Die Basis der Annahmen der Matching-Plattform bilden die Ergebnisse der AI Value Creation Studie des IAAI der Hochschule der Medien. Im Verlauf der qualitativen Forschung konnten über 90 verschiedene AI Use Cases aus der Unternehmenspraxis in über 40 Interviews mit Expertinnen und -experten vielfältigster Branchen identifiziert werden. Die erhobenen Use Cases wurden in insgesamt 19 Use Case Cluster strukturiert, um eine bessere Vergleichbarkeit zu schaffen und gleichzeitig vielfältige Anwendungsmöglichkeiten aufzuzeigen.

Es wird eine Orientierungshilfe für Unternehmen geschaffen, über die sie einen Überblick erlangen können, in welchen Unternehmensfunktionen AI bereits erfolgreich eingesetzt wird.

Des Weiteren sollen durch die Studie Potenziale von AI in Bezug auf die Wertschöpfung, im Sinne einer möglichen Umsatz-, Unternehmenswertsteigerung sowie Kostensenkung, erhoben und Hindernisse bei der Realisierung von AI Use Cases erkannt werden. Zuletzt sollen Unternehmen dazu befähigt werden Stellschrauben zu identifizieren, an welchen sie ansetzen müssen, um AI erfolgreich im Unternehmen einzusetzen.

Im Rahmen der erhobenen Studie wurde einerseits eine Dominanz der AI Use Cases im Bereich der Produktion und Supply Chain, Marketing und Sales sowie im Kundenservice deutlich. Andererseits konnten vielzählige Use Cases ermittelt werden, die crossfunktional in Unternehmen eingesetzt werden können und somit wiederkehrende Tätigkeiten, wie AI-gestützte Recherche in Datenbanken oder Sachbearbeitung von Dokumenten, in Unternehmen unterstützen.

Variierendes Wertschöpfungspotenzial je nach Einsatzbereich und Aufgabe

Gerade bei Use Cases mit AI-Anwendungen, die über verschiedeneUnternehmensfunktionen hinweg eingesetzt werden können, ist die Einschätzung des Wertschöpfungspotenzials abhängig von der individuellen Aufgabe und dem Anwendungsbereich und demnach sehr divers.
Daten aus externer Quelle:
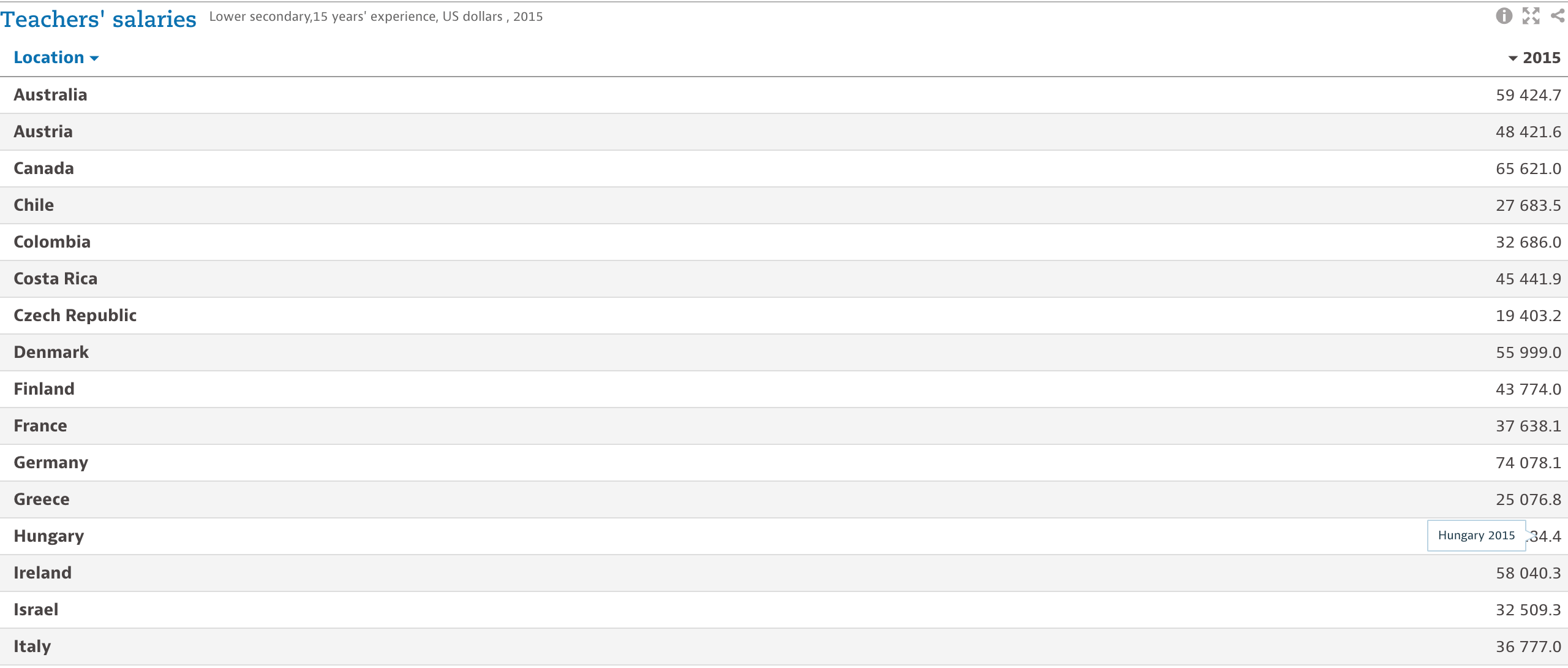Select the Australia row label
Über alle erhobenen Use Cases hinweg tendieren die befragten Personen dazu das Wertschöpfungspotenzial zur Kostenreduktion am höchsten einzuschätzen. Dieses Phänomen kann dadurch erklärt werden, dass ineffiziente Prozesse schnell zu höheren Kosten führen, bei einer beschleunigten, zuverlässigeren Ausführung durch AI das Potenzial zur Kostenersparnis schnell ersichtlich werden kann. Dadurch wurde dieses Wertschöpfungspotenzial im Vergleich zu Umsatz- und Unternehmenswertsteigerung auch häufiger von Expertinnen und Experten identifiziert. Zusätzlich zu diesen Erkenntnissen wurden in Interviews weitere Aspekte bzw. Ziele des

AI-Einsatzes in den Unternehmen abgefragt, die sich abseits schon genannten Wertschöpfungspotenziale indirekt auf die Wertschöpfung und den Unternehmenserfolg auswirken. So wurden neben Prozessoptimierung, die Steigerung der ökologischen und ökonomischen Nachhaltigkeit, die Verbesserung des Unternehmensimages und eine Steigerung der Unternehmensattraktivität genannt.
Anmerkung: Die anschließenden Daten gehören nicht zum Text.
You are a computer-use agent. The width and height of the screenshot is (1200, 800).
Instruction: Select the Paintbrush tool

Fehlende Daten, fehlendes Personal – die Hindernisse bei der Implementierung

In der qualitativen Studie wurden neben den Potenzialen von AI auch Hindernisse und Herausforderungen. Durch eine genaue Systematisierung und Analyse wurde deutlich: der Mangel an Daten, personellen und finanziellen Ressourcen und das fehlendes Mindset machen den Unternehmen zu schaffen. Um diese Ergebnisse besser beurteilen und einschätzen zu können wurden Branchenexpertinnen und -experten gebeten, die ermittelten Herausforderungen im Rahmen einer quantitativen Studie zu bewerten. Die Stichprobe besteht aus Mitarbeiterinnen und Mitarbeiter in beratender Funktion bei AI-Projekte, Managerinnen und Manager mit Entscheidungsfunktion auf diesem Gebiet sowie Unternehmensberaterinnen  und -berater aus Beratungsfirmen mit Fokus auf AI-Projekten.

Sehr deutlich wurde hierbei der allgegenwärtige Mangel an Fachpersonal, der von weit mehr als der Hälfte der Befragten angegeben wurde. Zudem ist die gegebenen Datenqualität oft nur unzureichend und es fehlt an AI-Strategien, was sehr große Hindernisse angesehen wurden. Im Vergleich hierzu waren Hindernisse wie ein mangelnder Reifegrad der AI-Technologien und offene Rechtsfragen nur von etwas mehr als einem Drittel der Befragten angegeben worden. Was natürlich zum einen deutlich macht, dass zwar verschiedene Herausforderungen bei der AI-Implementierung gibt, es aber oft in den Händen der Unternehmen liegt inwieweit diese überwunden werden.

Weiterführende Informationen zum Forschungsbericht und dem Projekt

Weitere Ergebnisse und Informationen zur Forschungsmethode können dem Forschungsbericht der Autoren Prof. Dr. Jürgen Seitz, Katharina Willbold, Robin Haiber und Alicia Krafft entnommen werden. Dieser kann vollständig kostenlos unter https://www.hdm-stuttgart.de/iaai_download/ eingesehen werden. Weiterhin steht die AI-basierte Matching-Plattform WhatCanAIDoForMe? des IAAI der Hochschule der Medien, der thingsTHINKING Gmbh und der KENBUN IT AG kostenfrei zur Anwendung bereit.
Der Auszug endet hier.